The editorial said that the Sudanese government turned the country, despite its enormous potentials, to a marginalized nation that is unable to attract Arab or foreign investors.
This may explain why Saudi Arabia has been reluctant to assist Sudan financially as it struggled following the independence of the oil-rich south in July 2011.
A report released by the International Monetary Fund (IMF) last September showed that Riyadh's assistance to Khartoum accounted for only 1.34% of the total amount of money allocated by the oil-producing nation to other Arab countries over the last eighteen months.

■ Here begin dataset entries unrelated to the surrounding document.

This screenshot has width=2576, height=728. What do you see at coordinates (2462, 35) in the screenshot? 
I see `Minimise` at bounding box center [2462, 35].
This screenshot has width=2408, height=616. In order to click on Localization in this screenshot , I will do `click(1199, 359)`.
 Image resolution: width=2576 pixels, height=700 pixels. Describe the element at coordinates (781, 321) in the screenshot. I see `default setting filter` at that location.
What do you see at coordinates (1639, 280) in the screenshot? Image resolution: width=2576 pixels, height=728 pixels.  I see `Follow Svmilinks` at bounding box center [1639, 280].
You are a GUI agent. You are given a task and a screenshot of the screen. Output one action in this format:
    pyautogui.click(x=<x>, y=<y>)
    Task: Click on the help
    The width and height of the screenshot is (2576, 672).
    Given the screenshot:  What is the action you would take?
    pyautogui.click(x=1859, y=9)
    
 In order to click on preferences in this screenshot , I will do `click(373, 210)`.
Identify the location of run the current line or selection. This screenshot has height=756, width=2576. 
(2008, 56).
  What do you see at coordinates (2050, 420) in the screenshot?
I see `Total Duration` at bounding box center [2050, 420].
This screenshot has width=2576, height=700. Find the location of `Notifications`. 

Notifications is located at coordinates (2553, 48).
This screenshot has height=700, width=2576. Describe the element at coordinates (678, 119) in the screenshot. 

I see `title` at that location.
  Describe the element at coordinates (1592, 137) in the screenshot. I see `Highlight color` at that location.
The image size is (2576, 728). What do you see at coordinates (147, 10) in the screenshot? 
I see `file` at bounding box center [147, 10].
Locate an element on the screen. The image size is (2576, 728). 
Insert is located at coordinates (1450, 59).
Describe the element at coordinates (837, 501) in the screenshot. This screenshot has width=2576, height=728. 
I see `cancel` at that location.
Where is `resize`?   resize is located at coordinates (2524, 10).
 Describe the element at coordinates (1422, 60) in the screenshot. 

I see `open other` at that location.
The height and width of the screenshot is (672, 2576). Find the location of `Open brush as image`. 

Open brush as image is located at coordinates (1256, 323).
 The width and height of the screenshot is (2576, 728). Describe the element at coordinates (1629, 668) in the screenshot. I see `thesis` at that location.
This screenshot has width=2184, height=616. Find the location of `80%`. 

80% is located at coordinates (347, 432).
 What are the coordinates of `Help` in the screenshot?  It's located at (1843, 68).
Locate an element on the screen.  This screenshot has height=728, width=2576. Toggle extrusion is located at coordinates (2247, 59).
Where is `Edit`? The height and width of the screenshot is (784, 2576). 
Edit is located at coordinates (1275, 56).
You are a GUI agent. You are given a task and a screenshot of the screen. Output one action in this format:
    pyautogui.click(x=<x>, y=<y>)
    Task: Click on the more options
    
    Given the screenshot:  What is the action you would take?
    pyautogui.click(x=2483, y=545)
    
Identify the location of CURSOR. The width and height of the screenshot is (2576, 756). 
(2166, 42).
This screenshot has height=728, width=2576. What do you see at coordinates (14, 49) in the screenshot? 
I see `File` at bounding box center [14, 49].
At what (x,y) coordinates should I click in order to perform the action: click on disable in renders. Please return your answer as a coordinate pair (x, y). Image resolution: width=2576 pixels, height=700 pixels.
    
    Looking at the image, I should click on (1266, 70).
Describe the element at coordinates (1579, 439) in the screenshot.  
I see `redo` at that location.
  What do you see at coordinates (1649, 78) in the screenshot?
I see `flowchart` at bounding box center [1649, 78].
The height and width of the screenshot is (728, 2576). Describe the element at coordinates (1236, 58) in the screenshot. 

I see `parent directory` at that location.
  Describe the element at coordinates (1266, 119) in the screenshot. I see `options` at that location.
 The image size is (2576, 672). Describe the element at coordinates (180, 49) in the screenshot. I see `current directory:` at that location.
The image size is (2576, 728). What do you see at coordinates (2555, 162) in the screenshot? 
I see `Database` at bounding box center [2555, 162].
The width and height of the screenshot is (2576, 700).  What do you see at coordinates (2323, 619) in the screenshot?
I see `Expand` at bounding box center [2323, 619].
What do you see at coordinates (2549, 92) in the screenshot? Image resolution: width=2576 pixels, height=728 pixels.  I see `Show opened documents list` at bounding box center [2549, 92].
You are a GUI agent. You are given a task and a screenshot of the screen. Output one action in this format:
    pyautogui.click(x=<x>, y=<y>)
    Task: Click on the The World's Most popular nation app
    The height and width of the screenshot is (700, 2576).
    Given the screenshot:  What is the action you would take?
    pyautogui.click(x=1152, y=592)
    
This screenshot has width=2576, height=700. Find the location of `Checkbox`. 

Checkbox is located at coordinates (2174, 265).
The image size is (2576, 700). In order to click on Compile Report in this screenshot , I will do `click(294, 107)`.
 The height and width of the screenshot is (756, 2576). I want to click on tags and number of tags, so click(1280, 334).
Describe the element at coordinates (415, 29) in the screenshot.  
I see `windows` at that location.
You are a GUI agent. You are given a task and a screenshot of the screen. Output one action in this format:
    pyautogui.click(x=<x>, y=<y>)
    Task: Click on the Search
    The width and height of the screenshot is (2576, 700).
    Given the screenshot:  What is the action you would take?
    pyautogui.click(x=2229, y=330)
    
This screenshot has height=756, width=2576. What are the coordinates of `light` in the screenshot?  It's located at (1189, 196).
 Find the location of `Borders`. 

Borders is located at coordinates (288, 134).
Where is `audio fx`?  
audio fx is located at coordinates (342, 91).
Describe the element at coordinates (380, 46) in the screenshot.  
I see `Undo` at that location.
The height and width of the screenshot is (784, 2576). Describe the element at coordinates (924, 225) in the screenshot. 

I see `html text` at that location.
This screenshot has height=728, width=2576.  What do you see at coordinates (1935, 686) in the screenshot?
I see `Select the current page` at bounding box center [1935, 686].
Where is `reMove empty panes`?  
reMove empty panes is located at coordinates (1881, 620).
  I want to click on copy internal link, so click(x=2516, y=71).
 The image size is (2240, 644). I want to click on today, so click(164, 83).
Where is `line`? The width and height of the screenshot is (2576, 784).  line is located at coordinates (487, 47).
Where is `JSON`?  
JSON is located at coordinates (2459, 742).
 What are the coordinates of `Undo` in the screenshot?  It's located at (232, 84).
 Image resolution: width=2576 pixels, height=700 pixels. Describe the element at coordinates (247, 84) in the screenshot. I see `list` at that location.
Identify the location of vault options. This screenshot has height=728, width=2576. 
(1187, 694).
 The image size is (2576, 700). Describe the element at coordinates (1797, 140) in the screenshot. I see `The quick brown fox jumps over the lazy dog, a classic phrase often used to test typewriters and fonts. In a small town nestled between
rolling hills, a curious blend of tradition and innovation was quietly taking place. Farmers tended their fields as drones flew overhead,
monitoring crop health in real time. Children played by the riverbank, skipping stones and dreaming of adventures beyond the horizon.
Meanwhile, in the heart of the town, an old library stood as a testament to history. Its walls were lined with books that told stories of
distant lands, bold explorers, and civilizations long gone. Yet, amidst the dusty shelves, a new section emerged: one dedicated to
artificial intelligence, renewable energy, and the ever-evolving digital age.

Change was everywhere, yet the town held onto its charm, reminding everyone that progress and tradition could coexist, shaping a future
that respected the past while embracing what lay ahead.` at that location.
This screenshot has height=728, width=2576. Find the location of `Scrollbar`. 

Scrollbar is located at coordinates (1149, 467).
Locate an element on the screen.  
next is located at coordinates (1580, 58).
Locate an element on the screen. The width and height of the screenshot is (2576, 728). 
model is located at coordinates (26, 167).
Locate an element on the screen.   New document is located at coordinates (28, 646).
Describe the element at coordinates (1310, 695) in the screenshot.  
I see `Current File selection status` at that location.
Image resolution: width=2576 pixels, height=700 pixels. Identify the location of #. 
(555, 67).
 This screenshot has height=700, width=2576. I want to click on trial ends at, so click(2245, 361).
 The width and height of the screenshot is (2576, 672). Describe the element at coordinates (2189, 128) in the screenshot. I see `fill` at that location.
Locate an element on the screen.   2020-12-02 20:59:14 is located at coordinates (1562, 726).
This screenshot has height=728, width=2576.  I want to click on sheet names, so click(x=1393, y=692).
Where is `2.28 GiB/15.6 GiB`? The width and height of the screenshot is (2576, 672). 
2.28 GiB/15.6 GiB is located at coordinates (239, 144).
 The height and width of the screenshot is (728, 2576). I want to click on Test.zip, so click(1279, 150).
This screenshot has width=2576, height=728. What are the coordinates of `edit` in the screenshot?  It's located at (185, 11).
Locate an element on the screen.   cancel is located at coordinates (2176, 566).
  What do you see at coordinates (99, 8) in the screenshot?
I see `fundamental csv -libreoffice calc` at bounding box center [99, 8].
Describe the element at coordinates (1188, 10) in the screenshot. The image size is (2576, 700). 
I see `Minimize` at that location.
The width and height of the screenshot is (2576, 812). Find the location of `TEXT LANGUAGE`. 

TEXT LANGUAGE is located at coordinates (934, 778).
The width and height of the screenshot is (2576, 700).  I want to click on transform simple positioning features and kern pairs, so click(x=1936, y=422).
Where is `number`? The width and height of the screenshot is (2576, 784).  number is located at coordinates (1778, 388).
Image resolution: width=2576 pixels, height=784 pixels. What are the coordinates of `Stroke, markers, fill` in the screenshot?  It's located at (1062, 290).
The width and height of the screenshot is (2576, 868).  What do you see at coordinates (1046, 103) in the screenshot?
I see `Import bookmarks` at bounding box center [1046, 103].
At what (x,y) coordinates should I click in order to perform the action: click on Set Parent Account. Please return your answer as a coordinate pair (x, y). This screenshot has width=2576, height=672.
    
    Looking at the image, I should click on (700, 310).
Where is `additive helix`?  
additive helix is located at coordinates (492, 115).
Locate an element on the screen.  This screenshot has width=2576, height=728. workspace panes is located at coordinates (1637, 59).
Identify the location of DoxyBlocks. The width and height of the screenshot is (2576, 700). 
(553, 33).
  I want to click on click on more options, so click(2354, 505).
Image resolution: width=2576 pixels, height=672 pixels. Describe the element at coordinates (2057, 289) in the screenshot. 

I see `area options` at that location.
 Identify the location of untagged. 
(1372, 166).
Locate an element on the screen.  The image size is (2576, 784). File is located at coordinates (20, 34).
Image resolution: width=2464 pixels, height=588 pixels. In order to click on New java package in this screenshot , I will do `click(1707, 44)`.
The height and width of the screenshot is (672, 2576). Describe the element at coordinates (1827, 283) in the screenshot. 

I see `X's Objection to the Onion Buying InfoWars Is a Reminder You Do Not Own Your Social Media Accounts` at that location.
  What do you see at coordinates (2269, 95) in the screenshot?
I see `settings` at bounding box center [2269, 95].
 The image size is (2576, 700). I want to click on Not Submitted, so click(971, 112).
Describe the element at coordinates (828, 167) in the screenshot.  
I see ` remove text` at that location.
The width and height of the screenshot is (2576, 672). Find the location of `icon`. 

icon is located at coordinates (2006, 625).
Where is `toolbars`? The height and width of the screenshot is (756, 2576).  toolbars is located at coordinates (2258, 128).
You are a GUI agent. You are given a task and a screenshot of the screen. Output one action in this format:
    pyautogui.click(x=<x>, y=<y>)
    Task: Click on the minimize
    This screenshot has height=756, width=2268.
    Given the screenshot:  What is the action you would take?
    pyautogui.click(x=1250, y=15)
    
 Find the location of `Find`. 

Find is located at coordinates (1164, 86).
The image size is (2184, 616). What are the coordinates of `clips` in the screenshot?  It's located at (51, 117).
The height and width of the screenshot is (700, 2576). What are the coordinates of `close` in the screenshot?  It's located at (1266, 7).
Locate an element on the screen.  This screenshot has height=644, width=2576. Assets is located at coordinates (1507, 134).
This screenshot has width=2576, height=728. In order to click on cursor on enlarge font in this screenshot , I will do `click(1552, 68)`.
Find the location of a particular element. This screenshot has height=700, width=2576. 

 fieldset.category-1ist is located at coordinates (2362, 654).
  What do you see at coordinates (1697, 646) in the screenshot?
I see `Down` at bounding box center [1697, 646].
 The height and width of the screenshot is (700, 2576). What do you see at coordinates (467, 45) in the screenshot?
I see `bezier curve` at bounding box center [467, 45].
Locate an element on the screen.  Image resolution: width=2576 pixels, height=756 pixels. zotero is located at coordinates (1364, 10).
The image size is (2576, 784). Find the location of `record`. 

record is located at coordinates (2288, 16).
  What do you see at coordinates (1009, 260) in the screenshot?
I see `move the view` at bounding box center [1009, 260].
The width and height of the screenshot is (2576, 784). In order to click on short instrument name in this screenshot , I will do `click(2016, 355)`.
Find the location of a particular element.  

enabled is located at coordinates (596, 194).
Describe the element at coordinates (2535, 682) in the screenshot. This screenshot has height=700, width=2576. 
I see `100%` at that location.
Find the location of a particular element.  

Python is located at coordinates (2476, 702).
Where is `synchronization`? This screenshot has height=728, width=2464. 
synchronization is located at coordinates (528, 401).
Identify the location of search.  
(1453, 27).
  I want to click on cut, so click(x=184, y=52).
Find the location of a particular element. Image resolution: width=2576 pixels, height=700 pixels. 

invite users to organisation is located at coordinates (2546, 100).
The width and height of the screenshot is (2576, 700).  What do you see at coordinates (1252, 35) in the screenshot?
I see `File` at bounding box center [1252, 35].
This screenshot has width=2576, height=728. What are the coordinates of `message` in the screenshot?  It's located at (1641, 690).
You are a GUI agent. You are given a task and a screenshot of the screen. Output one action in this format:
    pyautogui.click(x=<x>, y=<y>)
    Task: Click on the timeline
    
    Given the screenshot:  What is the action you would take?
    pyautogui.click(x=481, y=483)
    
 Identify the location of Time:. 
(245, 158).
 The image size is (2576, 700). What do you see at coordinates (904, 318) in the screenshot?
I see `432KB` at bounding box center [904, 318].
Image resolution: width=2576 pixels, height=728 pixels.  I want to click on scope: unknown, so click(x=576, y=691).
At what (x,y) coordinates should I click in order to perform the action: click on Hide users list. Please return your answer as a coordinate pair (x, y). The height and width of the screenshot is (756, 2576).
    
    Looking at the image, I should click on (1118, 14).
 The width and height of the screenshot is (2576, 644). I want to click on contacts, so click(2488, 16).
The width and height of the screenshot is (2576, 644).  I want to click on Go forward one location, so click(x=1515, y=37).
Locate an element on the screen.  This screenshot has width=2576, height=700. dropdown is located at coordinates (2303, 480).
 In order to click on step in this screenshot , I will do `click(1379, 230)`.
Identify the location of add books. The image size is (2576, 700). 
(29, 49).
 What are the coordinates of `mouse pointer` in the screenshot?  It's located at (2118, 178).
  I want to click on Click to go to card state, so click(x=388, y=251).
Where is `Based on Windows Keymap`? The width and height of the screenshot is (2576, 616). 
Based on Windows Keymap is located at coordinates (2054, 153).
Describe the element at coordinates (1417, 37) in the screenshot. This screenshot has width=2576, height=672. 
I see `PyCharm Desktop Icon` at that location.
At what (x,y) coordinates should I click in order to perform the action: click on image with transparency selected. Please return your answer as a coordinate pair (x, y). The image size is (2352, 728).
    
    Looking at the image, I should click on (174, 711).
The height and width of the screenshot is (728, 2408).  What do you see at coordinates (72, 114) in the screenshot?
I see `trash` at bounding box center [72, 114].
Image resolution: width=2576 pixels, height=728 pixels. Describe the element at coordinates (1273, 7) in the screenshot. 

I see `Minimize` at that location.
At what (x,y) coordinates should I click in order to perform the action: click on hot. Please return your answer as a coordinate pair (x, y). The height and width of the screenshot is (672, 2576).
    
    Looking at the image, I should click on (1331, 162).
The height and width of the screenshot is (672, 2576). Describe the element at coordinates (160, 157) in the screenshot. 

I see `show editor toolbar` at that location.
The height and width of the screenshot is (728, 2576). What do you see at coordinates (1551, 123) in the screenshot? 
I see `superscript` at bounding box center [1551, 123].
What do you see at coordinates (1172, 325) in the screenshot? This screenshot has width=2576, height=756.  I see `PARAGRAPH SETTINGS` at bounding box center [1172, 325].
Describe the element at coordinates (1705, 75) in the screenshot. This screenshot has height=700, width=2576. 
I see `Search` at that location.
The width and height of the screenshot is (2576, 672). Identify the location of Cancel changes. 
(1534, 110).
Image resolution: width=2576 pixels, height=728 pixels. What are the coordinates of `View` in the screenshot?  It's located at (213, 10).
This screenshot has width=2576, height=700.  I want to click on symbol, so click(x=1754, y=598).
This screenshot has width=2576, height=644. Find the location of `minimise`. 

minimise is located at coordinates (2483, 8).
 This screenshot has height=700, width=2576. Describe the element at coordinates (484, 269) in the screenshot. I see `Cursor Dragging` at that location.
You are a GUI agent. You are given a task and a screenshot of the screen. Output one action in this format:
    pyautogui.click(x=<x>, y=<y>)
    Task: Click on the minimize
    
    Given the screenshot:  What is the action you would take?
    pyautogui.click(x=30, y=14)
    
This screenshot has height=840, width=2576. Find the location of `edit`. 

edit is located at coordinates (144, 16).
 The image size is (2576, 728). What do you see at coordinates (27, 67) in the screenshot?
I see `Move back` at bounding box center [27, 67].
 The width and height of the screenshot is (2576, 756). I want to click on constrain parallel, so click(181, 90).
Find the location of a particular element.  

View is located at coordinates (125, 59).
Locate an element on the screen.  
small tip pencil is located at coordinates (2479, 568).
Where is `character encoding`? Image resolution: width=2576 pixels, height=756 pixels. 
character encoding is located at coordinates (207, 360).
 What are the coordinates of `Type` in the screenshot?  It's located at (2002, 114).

Last March Sudanese president Omer Hassan al-Bashir traveled to Saudi Arabia where he met with King Abdullah in a bid to obtain desperately needed cash for the beleaguered economy.
But Bashir left Riyadh without any commitments in the visit in which he was accompanied by the ministers of finance, oil, minerals, agriculture as well as the Central Bank governor.
Ironically, the Iranian president Mahmoud Ahmedinejad paid a visit to Khartoum a year ago but disappointed his Sudanese hosts by failing to offer any financial help. Officials in Khartoum have privately said that they hoped Tehran would provide hard currency deposit in Sudan's central bank to boost its Forex reserves.
Domestically there is also considerable suspicion and unease with regards to Iran.
Religious leaders in Sudan have criticized the government for not standing up to expanding Iranian influence in the country and spread of the Shiite followers in the Sunni dominated country.
In 2006 the Sudanese chapter of the Muslim Brotherhood said it had presented evidence of Tehran's attempts to convert locals to Shiites.
"It's a large scale plan conceived by Shiite groups and local organizations with the objective of spreading Shi'itism in Sudan," a spokesman for the group said.
Sunni groups have denounced what they say is a "Shiite peril" and the opening of several Shiite mosques in Khartoum.
They have asked authorities to close down the Iranian embassy's cultural centre and to prevent it from holding conferences which they say are being used for propaganda purposes.
"Shiite penetration in Sudan has become possible because of a lack of control on the part of the authorities," the Muslim Brotherhood's Sudan country representative, Sadiq Abdullah Abdel-Majid, said.
In the same year, an Iranian exhibit at the Khartoum International Book Fair was closed by authorities after it displayed books that allegedly contained blasphemous content against Sunni Islam.
But Sudanese authorities in 2009 allowed Shiites to hold a public celebration on the occasion of the birthday of Imam Al-Mahdi, a messiah-like figure for the sect.
Government sources at the time told said that the government did not oppose Shiite activities in the country because "it's linked to the good relations with Iran and the government doesn't want any interference to damage these relations".